§ WORK TO COMPLETE: Make an exact transcription of the data below.

§ DATA EXTRACTS:
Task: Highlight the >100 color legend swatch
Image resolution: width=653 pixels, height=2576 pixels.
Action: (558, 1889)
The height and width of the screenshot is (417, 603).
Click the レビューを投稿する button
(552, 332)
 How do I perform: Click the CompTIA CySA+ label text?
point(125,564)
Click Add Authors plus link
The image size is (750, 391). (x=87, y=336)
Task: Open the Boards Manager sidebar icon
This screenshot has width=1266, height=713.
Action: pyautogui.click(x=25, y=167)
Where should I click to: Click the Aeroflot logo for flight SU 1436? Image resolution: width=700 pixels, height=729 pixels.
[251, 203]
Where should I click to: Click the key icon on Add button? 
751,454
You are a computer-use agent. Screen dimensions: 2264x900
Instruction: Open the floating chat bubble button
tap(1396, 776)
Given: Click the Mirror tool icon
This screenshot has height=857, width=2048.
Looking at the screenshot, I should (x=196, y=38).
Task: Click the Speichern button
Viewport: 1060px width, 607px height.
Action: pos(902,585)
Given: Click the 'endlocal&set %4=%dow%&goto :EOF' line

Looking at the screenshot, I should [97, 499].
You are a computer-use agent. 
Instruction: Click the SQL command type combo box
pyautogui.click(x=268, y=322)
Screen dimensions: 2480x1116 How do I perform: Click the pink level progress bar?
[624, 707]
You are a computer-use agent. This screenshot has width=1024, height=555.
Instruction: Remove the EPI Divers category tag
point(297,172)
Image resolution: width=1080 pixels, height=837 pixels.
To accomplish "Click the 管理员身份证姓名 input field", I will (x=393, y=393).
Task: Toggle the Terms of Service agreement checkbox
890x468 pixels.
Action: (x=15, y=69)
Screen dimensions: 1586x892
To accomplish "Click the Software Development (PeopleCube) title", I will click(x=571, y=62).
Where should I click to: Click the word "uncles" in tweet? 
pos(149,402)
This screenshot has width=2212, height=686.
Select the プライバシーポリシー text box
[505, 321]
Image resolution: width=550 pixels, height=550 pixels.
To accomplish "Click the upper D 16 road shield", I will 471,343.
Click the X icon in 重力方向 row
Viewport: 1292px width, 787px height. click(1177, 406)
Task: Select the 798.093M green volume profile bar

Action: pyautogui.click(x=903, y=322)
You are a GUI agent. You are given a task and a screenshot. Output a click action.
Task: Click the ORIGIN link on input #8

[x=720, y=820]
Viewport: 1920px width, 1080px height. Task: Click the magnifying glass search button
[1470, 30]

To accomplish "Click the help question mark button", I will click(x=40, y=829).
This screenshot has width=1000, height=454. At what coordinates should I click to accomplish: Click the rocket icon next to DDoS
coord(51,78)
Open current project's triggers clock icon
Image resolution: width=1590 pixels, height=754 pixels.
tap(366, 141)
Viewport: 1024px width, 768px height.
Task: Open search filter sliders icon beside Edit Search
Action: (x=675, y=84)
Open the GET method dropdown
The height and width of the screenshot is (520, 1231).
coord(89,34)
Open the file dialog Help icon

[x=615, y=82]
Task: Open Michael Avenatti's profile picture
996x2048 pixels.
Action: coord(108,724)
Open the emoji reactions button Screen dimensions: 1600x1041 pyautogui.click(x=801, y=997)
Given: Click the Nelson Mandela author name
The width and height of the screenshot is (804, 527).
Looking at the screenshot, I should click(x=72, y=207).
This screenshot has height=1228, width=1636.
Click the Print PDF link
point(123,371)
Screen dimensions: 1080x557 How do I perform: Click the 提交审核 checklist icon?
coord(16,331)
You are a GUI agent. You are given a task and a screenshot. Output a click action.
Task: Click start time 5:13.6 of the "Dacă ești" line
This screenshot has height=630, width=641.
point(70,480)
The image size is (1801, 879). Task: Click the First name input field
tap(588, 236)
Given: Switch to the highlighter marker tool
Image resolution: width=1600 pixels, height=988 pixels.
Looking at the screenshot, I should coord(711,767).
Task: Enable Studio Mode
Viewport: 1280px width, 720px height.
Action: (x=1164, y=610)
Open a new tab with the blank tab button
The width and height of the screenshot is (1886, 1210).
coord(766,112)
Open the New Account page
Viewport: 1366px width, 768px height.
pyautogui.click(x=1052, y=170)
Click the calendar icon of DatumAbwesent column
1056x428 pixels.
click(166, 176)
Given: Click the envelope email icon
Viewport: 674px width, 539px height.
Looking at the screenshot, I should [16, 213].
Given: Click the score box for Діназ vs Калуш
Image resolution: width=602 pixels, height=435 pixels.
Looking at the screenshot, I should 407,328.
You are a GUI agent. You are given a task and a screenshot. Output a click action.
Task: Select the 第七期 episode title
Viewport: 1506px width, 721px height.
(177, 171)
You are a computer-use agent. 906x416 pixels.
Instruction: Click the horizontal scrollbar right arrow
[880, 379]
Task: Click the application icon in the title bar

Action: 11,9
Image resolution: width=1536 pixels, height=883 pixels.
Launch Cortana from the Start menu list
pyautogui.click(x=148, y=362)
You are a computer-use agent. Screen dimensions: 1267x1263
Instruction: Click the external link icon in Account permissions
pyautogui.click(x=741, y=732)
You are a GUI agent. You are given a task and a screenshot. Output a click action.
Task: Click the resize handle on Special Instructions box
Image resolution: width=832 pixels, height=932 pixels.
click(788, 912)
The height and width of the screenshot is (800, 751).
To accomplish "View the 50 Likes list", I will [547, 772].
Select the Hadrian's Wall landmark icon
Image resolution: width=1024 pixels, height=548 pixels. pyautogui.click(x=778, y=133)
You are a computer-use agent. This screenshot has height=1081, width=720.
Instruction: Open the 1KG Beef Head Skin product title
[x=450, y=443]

§ WRITTEN REPLY:
Task: Highlight the >100 color legend swatch
Image resolution: width=653 pixels, height=2576 pixels.
Action: (558, 1889)
The height and width of the screenshot is (417, 603).
Click the レビューを投稿する button
(552, 332)
 How do I perform: Click the CompTIA CySA+ label text?
point(125,564)
Click Add Authors plus link
The image size is (750, 391). (x=87, y=336)
Task: Open the Boards Manager sidebar icon
This screenshot has width=1266, height=713.
Action: pyautogui.click(x=25, y=167)
Where should I click to: Click the Aeroflot logo for flight SU 1436? Image resolution: width=700 pixels, height=729 pixels.
[251, 203]
Where should I click to: Click the key icon on Add button? 
751,454
You are a computer-use agent. Screen dimensions: 2264x900
Instruction: Open the floating chat bubble button
tap(1396, 776)
Given: Click the Mirror tool icon
This screenshot has height=857, width=2048.
Looking at the screenshot, I should (x=196, y=38).
Task: Click the Speichern button
Viewport: 1060px width, 607px height.
Action: pos(902,585)
Given: Click the 'endlocal&set %4=%dow%&goto :EOF' line

Looking at the screenshot, I should [97, 499].
You are a computer-use agent. 
Instruction: Click the SQL command type combo box
pyautogui.click(x=268, y=322)
Screen dimensions: 2480x1116 How do I perform: Click the pink level progress bar?
[624, 707]
You are a computer-use agent. This screenshot has width=1024, height=555.
Instruction: Remove the EPI Divers category tag
point(297,172)
Image resolution: width=1080 pixels, height=837 pixels.
To accomplish "Click the 管理员身份证姓名 input field", I will (x=393, y=393).
Task: Toggle the Terms of Service agreement checkbox
890x468 pixels.
Action: (x=15, y=69)
Screen dimensions: 1586x892
To accomplish "Click the Software Development (PeopleCube) title", I will click(x=571, y=62).
Where should I click to: Click the word "uncles" in tweet? 
pos(149,402)
This screenshot has width=2212, height=686.
Select the プライバシーポリシー text box
[505, 321]
Image resolution: width=550 pixels, height=550 pixels.
To accomplish "Click the upper D 16 road shield", I will 471,343.
Click the X icon in 重力方向 row
Viewport: 1292px width, 787px height. click(1177, 406)
Task: Select the 798.093M green volume profile bar

Action: pyautogui.click(x=903, y=322)
You are a GUI agent. You are given a task and a screenshot. Output a click action.
Task: Click the ORIGIN link on input #8

[x=720, y=820]
Viewport: 1920px width, 1080px height. Task: Click the magnifying glass search button
[1470, 30]

To accomplish "Click the help question mark button", I will click(x=40, y=829).
This screenshot has width=1000, height=454. At what coordinates should I click to accomplish: Click the rocket icon next to DDoS
coord(51,78)
Open current project's triggers clock icon
Image resolution: width=1590 pixels, height=754 pixels.
tap(366, 141)
Viewport: 1024px width, 768px height.
Task: Open search filter sliders icon beside Edit Search
Action: (x=675, y=84)
Open the GET method dropdown
The height and width of the screenshot is (520, 1231).
coord(89,34)
Open the file dialog Help icon

[x=615, y=82]
Task: Open Michael Avenatti's profile picture
996x2048 pixels.
Action: coord(108,724)
Open the emoji reactions button Screen dimensions: 1600x1041 pyautogui.click(x=801, y=997)
Given: Click the Nelson Mandela author name
The width and height of the screenshot is (804, 527).
Looking at the screenshot, I should click(x=72, y=207).
This screenshot has height=1228, width=1636.
Click the Print PDF link
point(123,371)
Screen dimensions: 1080x557 How do I perform: Click the 提交审核 checklist icon?
coord(16,331)
You are a GUI agent. You are given a task and a screenshot. Output a click action.
Task: Click start time 5:13.6 of the "Dacă ești" line
This screenshot has height=630, width=641.
point(70,480)
The image size is (1801, 879). Task: Click the First name input field
tap(588, 236)
Given: Switch to the highlighter marker tool
Image resolution: width=1600 pixels, height=988 pixels.
Looking at the screenshot, I should coord(711,767).
Task: Enable Studio Mode
Viewport: 1280px width, 720px height.
Action: (x=1164, y=610)
Open a new tab with the blank tab button
The width and height of the screenshot is (1886, 1210).
coord(766,112)
Open the New Account page
Viewport: 1366px width, 768px height.
pyautogui.click(x=1052, y=170)
Click the calendar icon of DatumAbwesent column
1056x428 pixels.
click(166, 176)
Given: Click the envelope email icon
Viewport: 674px width, 539px height.
Looking at the screenshot, I should [16, 213].
Given: Click the score box for Діназ vs Калуш
Image resolution: width=602 pixels, height=435 pixels.
Looking at the screenshot, I should 407,328.
You are a GUI agent. You are given a task and a screenshot. Output a click action.
Task: Select the 第七期 episode title
Viewport: 1506px width, 721px height.
(177, 171)
You are a computer-use agent. 906x416 pixels.
Instruction: Click the horizontal scrollbar right arrow
[880, 379]
Task: Click the application icon in the title bar

Action: 11,9
Image resolution: width=1536 pixels, height=883 pixels.
Launch Cortana from the Start menu list
pyautogui.click(x=148, y=362)
You are a computer-use agent. Screen dimensions: 1267x1263
Instruction: Click the external link icon in Account permissions
pyautogui.click(x=741, y=732)
You are a GUI agent. You are given a task and a screenshot. Output a click action.
Task: Click the resize handle on Special Instructions box
Image resolution: width=832 pixels, height=932 pixels.
click(788, 912)
The height and width of the screenshot is (800, 751).
To accomplish "View the 50 Likes list", I will [547, 772].
Select the Hadrian's Wall landmark icon
Image resolution: width=1024 pixels, height=548 pixels. pyautogui.click(x=778, y=133)
You are a computer-use agent. This screenshot has height=1081, width=720.
Instruction: Open the 1KG Beef Head Skin product title
[x=450, y=443]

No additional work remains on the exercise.